Initiative Frieden und Menschrechte

Gerd Poppe, geb. 1941, Physiker, Gründungsmitglied und einer der drei Sprecher der "Initiative Frieden und Menschenrechte", lebt in Ost-Berlin.

Frage: Die "Initiative Frieden und Menschenrechte" entstand bereits 1985 als Reaktion auf das Verbot eines Seminars zum Thema "Menschenrechte in der DDR". Wer arbeitet in dieser Initiative mit und wie ist sie organisiert?

Antwort: Wir sind die erste sowohl vom Staat als auch von der Kirche unabhängige Gruppe. Alle Mitglieder waren bereits vorher in der unabhängigen Friedensbewegung engagiert, in der seit jeher der Zusammenhang von Abrüstung mit dem inneren Frieden betont wurde, der die Garantie der Menschenrechte und der inneren Demokratisierung zur Voraussetzung hat.

Die Anzahl der aktiven Mitglieder ist nur schwer zu ermitteln und wird sich in der nächsten Zeit wohl stark erhöhen, weil wir bis Ende Oktober nur in Berlin tätig waren. Gegenwärtig würde ich von etwa 200 Aktiven ausgehen, allerdings von einer weitaus größeren Zahl von Sympathisanten. Die gleichzeitige Mitgliedschaft in anderen Gruppen, Initiativen und Parteien ist möglich. Zur Initiative Frieden und Menschenrechte gehören Intellektuelle, Angestellte, Handwerker und Studenten, aber bisher sehr wenige Arbeiter.

§ Datenauszug:
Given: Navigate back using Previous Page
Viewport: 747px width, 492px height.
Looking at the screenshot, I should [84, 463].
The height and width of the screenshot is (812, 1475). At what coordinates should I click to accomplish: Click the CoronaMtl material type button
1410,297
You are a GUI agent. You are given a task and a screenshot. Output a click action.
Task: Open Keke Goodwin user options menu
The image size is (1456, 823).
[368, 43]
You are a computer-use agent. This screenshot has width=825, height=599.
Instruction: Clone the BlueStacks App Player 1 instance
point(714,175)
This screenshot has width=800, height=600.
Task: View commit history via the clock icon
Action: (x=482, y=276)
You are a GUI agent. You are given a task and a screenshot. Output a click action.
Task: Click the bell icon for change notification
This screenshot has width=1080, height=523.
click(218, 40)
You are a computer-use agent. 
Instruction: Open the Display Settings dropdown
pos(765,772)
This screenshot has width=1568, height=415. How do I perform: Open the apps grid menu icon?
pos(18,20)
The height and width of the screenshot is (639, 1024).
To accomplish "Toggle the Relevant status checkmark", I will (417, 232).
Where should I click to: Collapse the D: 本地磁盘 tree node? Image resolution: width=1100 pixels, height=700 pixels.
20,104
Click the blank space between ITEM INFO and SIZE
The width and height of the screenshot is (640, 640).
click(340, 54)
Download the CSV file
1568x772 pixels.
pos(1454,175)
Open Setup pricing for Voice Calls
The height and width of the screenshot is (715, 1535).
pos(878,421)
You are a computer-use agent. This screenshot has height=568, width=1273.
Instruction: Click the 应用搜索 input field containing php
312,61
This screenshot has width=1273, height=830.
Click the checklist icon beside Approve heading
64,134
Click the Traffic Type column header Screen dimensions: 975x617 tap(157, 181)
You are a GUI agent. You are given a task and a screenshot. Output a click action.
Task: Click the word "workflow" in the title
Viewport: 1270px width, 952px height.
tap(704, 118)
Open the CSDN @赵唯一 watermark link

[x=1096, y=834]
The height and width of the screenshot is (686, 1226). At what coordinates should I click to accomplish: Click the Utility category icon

§ Aufgabenstellung:
#1 Von wie vielen Aktiven geht der Sprecher im Interview über die Initiative Frieden und Menschenrechte gegenwärtig aus?
#2 Setzen Sie das Interview über die Initiative Frieden und Menschenrechte im Anschluss an seinen letzten Satz fort.

§ Schriftliche Antworten:
#1 Er geht gegenwärtig von etwa 200 Aktiven aus.

#2
Wir arbeiten als informelle Bürgerinitiative. Die eigenverantwortlich arbeitenden Gruppen sind in zwei gleichrangigen Ebenen strukturiert: Es gibt Regionalgruppen in Berlin, Leipzig, Dresden, Magdeburg und Potsdam sowie etwa zwanzig themenorientierte Projektgruppen. Mindestens einmal jährlich ist eine Vollversammlung oder ein Delegiertentreffen vorgesehen. In der Zwischenzeit wird die Verbindung durch eine Infogruppe und durch ein Netz von Kontaktadressen aufrecht erhalten. Die Außenvertretung geschieht eigenständig durch die Gruppen beziehungsweise für die Initiative insgesamt durch drei Sprecher. Wir verstehen uns nicht als Massenbewegung, vielmehr sollen sich alle Mitglieder nach Möglichkeit auch in den Projektgruppen engagieren.

Hat die Initiative Frieden und Menschenrechte ein Programm?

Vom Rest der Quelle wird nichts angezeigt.